But the rains are not to be seen and it distresses me a lot. The front and rear lawn are a disaster, and the grass looks like it has been napalmed. It is all brown, dead as dead with no chance of revival and the possibility of a huge lawn repair bill looming in my eyes and dreams. I have built up a lot of knowledge on draught and fescue grass and Bermuda grass and all that stuff, as well as arcane stuff related to aeration, watering and fertilizing, the amount of nitrogen needed etc, but it is useless for when I go out and look at the immensity of work ahead, I chicken out. The missus tells me I should find a gardener, but well, oh! Gardener where art thee? I called a few and none have responded to my wails.

Every alternate day ( we are allowed to water lawns only on ‘every other day’ – the usage for alternate in US) I stand with a sheepish face and the hose and do manual watering, trying to coax the grass out of their sleepy abode, but seem to be waking up only the weeds for they come out with gusto. I even know their names now!! Crab grass, and many grass like and un-grass like weeds. As I stand there with that stupid hose pipe in hand, I look across and see my ‘across the road’ neighbor’s lush lawns. Sometimes they come out at that very moment (which I dread) and you see the semblance of a smirk in their faces (look at that moron and his stupid weed garden - kind of smirk) and I turn away.

We have interesting neighbors, some who are glum like a cloudy day and really serious and some who are cheery and jocular. The former types are the ones who have the worst dogs; these dogs growl and bark even after seeing me for so many days. I think they are told to do so, really, by their owners who perhaps hate life and this world. As I see them in tandem marching along the street, I see the remarkable similarity in their faces, the dog’s and owner’s that is. Then comes the baby owners, for there are many, with prams in front. I see many new contraptions, heavy duty, light duty, chic and practical machines to carry babies, at work. And when you look and them and the owner, you can come to the natural conclusion of how they match. The slim and trim mom would never push a big squeaky practical pram, whereas the big moma would. But then seriously, I have never seen such obedient children, none of them bawl and cry like our kids, they seem to be at peace with the world and their surroundings, i.e. till they become teenagers.
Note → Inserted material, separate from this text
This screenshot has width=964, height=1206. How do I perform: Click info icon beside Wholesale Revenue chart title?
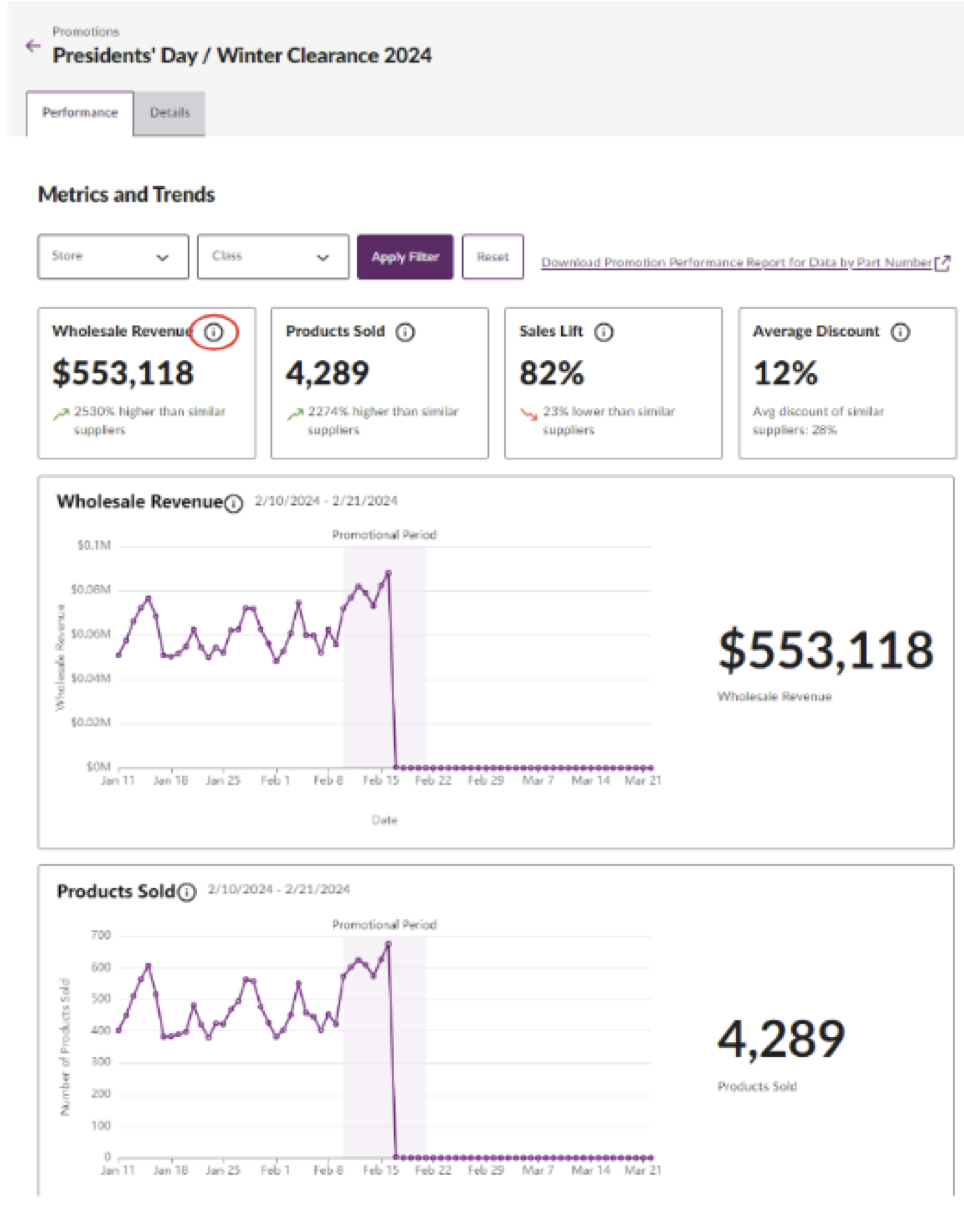pyautogui.click(x=233, y=504)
We have lots of the home staying breed here, pops working from home, pops who are retired and pops who are house husbands. The pops working from home seem prosperous and are seen on most days mowing the lawn and the such, looking very calm and contended but then vanish on a trip somewhere for some days and are soon back to profess much delight at being reunited with the family as they get back. The retired pops are mostly at their barbecue sets burning up all kinds of meat and pottering around being generally useless or useful – depends on what the wifey says.

The last lot is the interesting one, they can be seen pushing prams or hanging kids by their neck (they have an interesting contraption these days to suspend them around your neck and making the hanger, not the hangee look positively foolish) religiously every day at appointed times (and explaining the various steps and stages the kid has moved through in the last 24 hours to helpless passers by) and walking around and usually stopping for long durations near or at houses which have cute moms, to gossip.

We have some interesting desis in the neighborhood as well, and I must say I am happy with those families we have come across. One is a jolly guy and the other somewhat upset with the world, but then we all get along well so far.

The kitchen is up and running at full steam, the pantry is stocked and smelling like a desi grocer. The smoke alarms are far away from the stove, so we do not have to worry too much about having the police and the fire engine coming by to investigate like it happened when we were living in Florida. Ah! I have to tell you about that.

The first was when we were making dosas and the damm alarm just went off. It howled for a while and stopped and we continued with our dosas till the front door bell rang and a massive police woman appeared in the door frame asking what was up. I was aghast wondering what to say and mumbled that we were cooking. She walked around and smelt the kitchen and stated it was an interesting smell and warned us that if we had another nuisance alarm, we would be fined.

Well, the second time was a little bit more serious, we decided to make Chicken tikka in the oven and ended up with a huge amount of smoke. Now you must realize that we were living in an apartment then and not cooking outdoors like they do barbecues here. This time the idiotic alarm went on and on and triggered the building alarm system as well, resulting in the fire engines arrival with all sirens and bells and whistles. As soon as that happened, the kids vanished to their respective rooms and the better half to the bedroom. In a panic, I opened out all possible windows and doors by the meantime to clear the air, as the firemen came rushing out waiting for the pilot to make the first checks.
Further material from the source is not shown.